Modern datacenters schedule heterogeneous workloads across geo-distributed sites with diverse compute capacities, electricity prices, and thermal conditions. Compute utilization, heat generation, cooling demand, and energy consumption are tightly coupled, yet most existing schedulers abstract these effects and treat them independently. We present \textit{DataCenterGym}, a physics-grounded simulation environment for job scheduling in geo-distributed data centers, designed as a reusable testbed for future research.

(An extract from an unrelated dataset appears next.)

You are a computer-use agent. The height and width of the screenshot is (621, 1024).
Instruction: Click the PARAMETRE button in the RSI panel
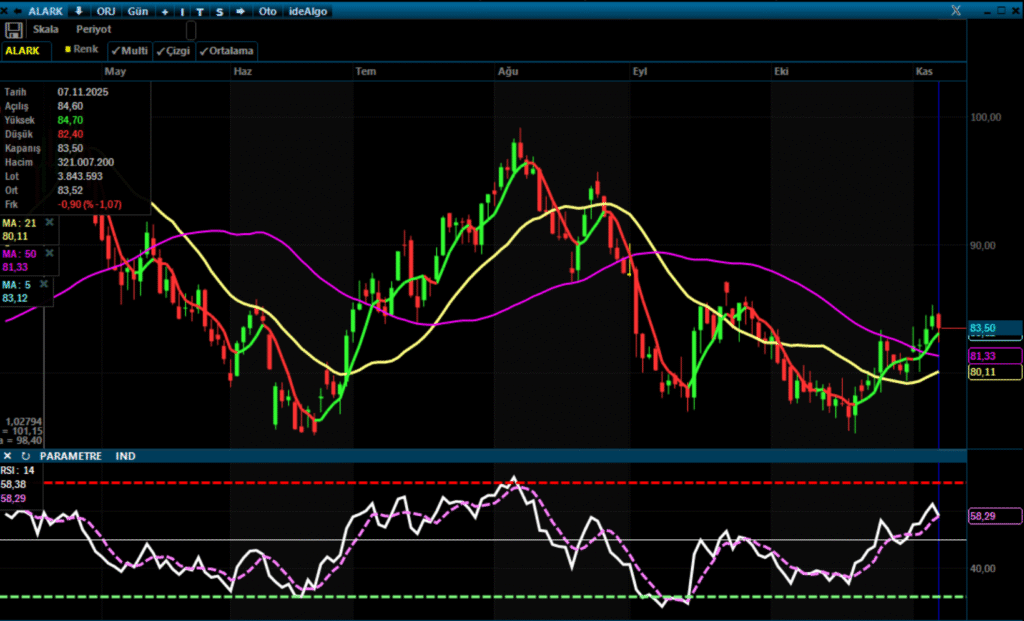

The simulator integrates compute queueing, building thermal dynamics, localized HVAC behavior, and temperature-dependent service degradation within a Gymnasium-compatible interface. We also develop a Hierarchical Model Predictive Control (H-MPC) scheduling algorithm that performs distributed job placement while explicitly accounting for thermal and power dynamics. Through experiments on nominal operation and workload sensitivity, we demonstrate how H-MPC improves scheduling performance relative to baseline schedulers.

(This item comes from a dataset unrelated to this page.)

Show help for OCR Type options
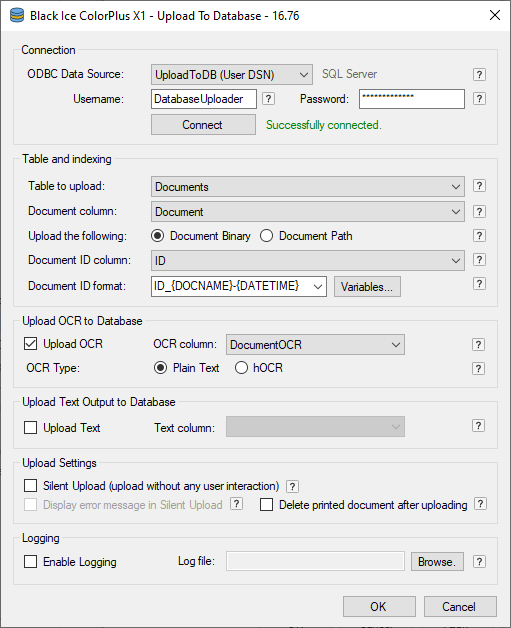 pyautogui.click(x=478, y=368)
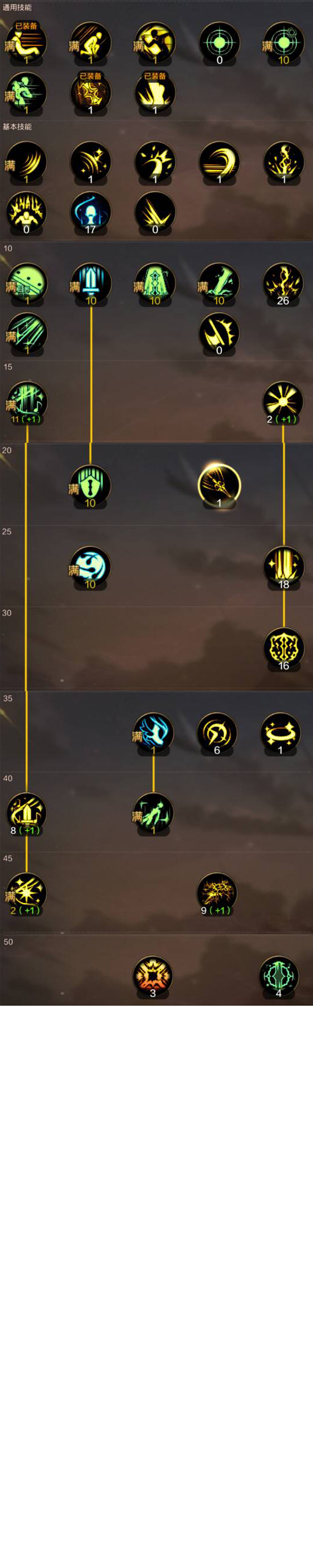Select the tier 35 skill showing level 6

tap(218, 734)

翻译：现代数据中心在跨地理分布站点间调度异构工作负载，这些站点具有不同的计算能力、电价和热环境条件。计算利用率、热量产生、冷却需求和能源消耗紧密耦合，但现有的大多数调度器将这些效应抽象化并独立处理。我们提出\textit{DataCenterGym}——一个面向地理分布式数据中心作业调度的物理仿真环境，旨在成为未来研究的可复用测试平台。该仿真器集成了计算排队、建筑热力学、局部暖通空调行为以及温度相关的服务降级，并提供符合Gymnasium规范的交互接口。我们还开发了一种分层模型预测控制（H-MPC）调度算法，该算法在显式考虑热力学和功率动力学的同时执行分布式作业放置。通过在标称运行条件下的实验和负载敏感性分析，我们展示了H-MPC相对于基线调度器的性能提升。